Problem to work on - Rewrite the listing lines from the line with "Task: Select the black point eyedropper" to the line with "Action: click(x=100, y=126)" as a numbered list, including both of those lines and skipping any blank lines. Leave the pictures out.

Data to process -

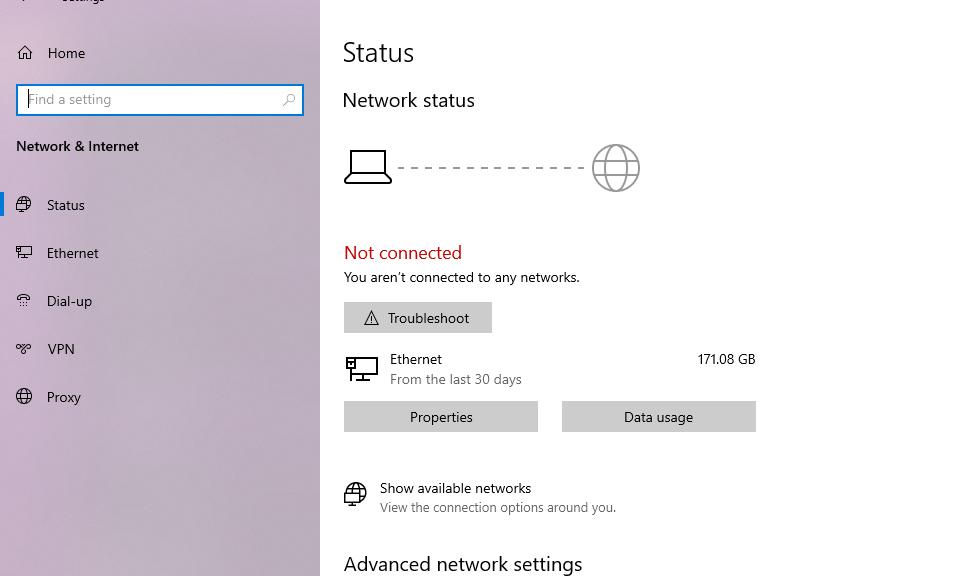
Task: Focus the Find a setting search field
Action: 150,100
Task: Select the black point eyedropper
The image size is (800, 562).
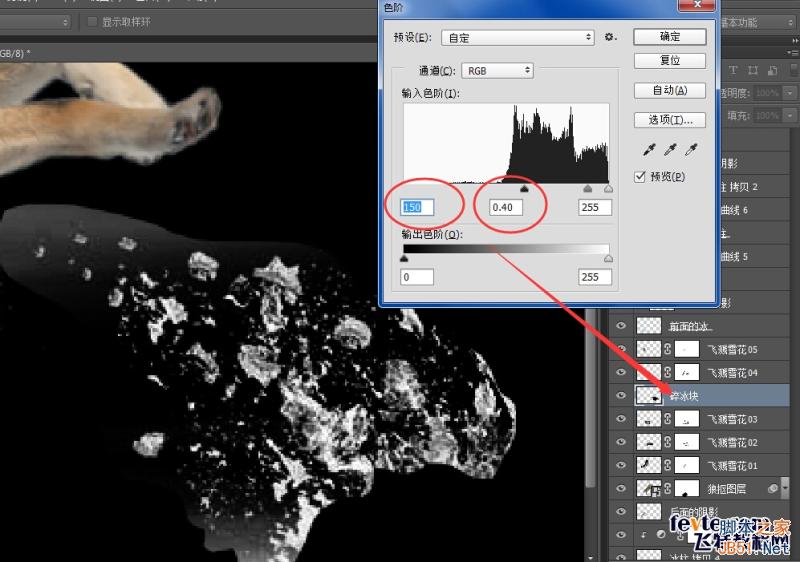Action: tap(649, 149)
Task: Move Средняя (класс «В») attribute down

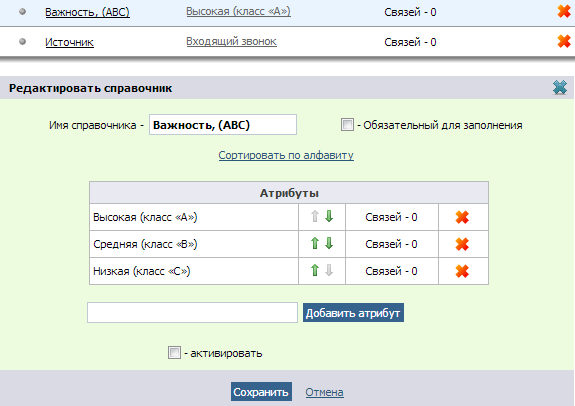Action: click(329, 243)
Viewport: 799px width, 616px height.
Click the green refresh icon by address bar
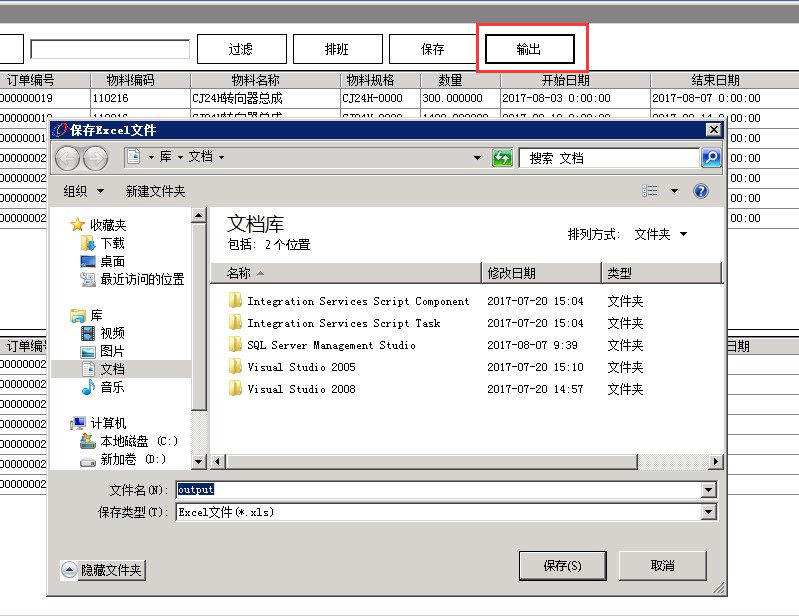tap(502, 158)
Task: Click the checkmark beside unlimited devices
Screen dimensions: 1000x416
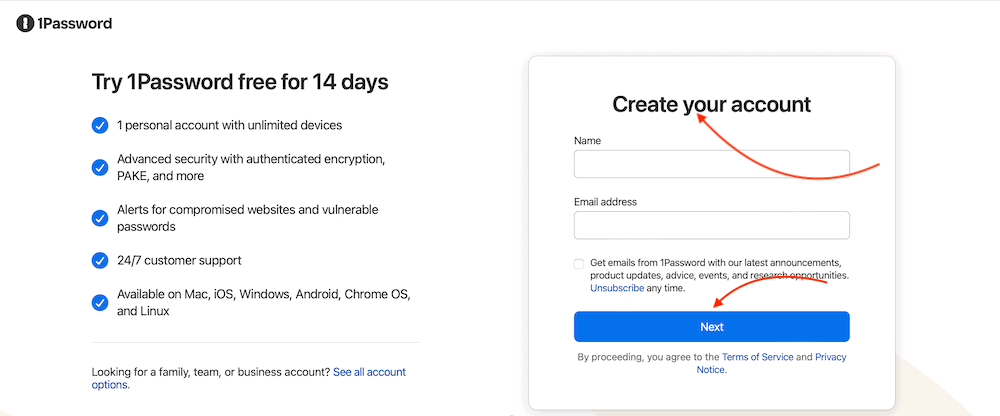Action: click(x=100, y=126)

...

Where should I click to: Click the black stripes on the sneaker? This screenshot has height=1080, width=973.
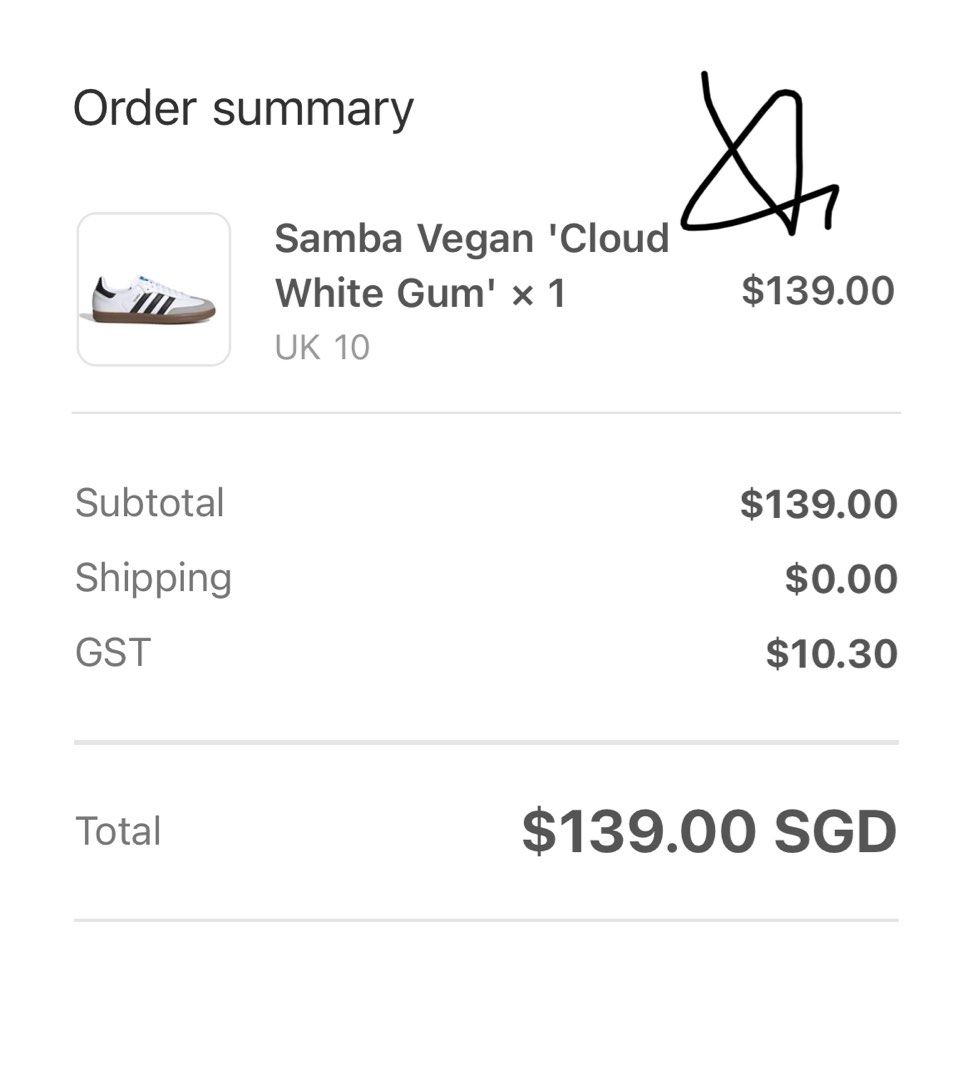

Correct output -
1. Task: Select the black point eyedropper
2. The image size is (800, 562).
3. Action: tap(649, 149)
4. Task: Move Средняя (класс «В») attribute down
5. Action: click(329, 243)
6. Viewport: 799px width, 616px height.
7. Click the green refresh icon by address bar
8. tap(502, 158)
9. Task: Click the checkmark beside unlimited devices
10. Screen dimensions: 1000x416
11. Action: click(x=100, y=126)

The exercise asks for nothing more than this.